Müzik, insan yaşamının her döneminde var olan bir kavramdır ve insan üzerindeki etkisinin çok yönlü olması tedavide de kullanılmasına neden olmuştur.
Aslında müziğin kendisi tedavi edici değildir. Ancak ağrı-stresi olan, yardım isteyen ve müzik aracılığı ile kendini ifade yolu bulan hasta için kullanıldığında tedavi edici özellik gösterir.
Müziğin pek çok alanda tedavi edici etkisinin olduğu bilinmekle beraber, doğum anında rahatlama sağladığı yapılan çalışmalarla görülmektedir. Seçilen müzik rahatlama hissini, annenin bebeğinin ihtiyaçlarını karşılama kapasitesini, kontrol hissini arttırmaktadır.
Doğumda müziğin kullanılmasıyla ilgili çalışmaların çoğu, bu yöntemin ağrı toleransını, destek ve güçlülük durumunu, ritmik olarak nefes almayı, hareket etme durumunu arttırdığını bildirmektedir. Bu yöntemin herhangi bilinen yan etkisi bildirilmemiştir. Doğum yapan kadınlar için tercih edildiği görülmektedir ve destekleyici olarak kullanılmalıdır.

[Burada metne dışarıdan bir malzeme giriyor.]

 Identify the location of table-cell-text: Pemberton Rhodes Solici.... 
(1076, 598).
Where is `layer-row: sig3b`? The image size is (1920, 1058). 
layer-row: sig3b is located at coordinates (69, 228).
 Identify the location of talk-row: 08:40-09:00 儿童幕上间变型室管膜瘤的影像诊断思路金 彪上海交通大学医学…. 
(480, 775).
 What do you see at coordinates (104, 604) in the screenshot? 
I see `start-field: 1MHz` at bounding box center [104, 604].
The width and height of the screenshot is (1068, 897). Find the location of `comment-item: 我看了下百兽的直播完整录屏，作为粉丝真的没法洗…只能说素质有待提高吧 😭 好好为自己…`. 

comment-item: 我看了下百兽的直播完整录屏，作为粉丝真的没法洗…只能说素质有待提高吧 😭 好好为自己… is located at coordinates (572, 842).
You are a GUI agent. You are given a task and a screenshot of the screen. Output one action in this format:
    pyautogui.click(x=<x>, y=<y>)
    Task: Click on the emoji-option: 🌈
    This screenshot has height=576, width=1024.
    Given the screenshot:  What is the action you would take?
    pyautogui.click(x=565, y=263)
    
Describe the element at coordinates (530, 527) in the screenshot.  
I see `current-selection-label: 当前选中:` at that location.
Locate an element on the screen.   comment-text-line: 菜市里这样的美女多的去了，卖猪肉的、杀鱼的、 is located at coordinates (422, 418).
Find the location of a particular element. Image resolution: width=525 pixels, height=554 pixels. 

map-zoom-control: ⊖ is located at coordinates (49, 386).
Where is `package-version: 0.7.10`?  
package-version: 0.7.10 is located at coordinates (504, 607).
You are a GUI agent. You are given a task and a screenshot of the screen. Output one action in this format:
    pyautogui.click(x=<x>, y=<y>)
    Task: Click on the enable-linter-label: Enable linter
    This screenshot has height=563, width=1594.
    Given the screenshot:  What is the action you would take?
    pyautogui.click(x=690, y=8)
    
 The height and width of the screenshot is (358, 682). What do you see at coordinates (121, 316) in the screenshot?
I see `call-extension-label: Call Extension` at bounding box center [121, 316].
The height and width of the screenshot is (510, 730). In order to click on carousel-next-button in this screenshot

2013 yılında yayımlanan bir çalışmanın sonucunda: indüksiyon uygulanan primipar(İlk kez anne olan) gebelere travayda(doğum eylemi süreci) dinletilen ney sesinin doğum sürecini kısalttığı, ağrı algısını hafiflettiği ve doğum sürecine olumlu etkilerinin olduğu saptanmıştır.
Kaynak:
Çatalgöl,Ş. (2013). İndüksiyon Uygulanan Primipar Gebelere Travayda Dinletilen
Ney Sesinin Doğum Sürecine Etkisi. Ege Üniversitesi Sağlık Bilimleri Enstitüsü,
Ebelik Bölümü, Yüksek Lisans Tezi, İzmir.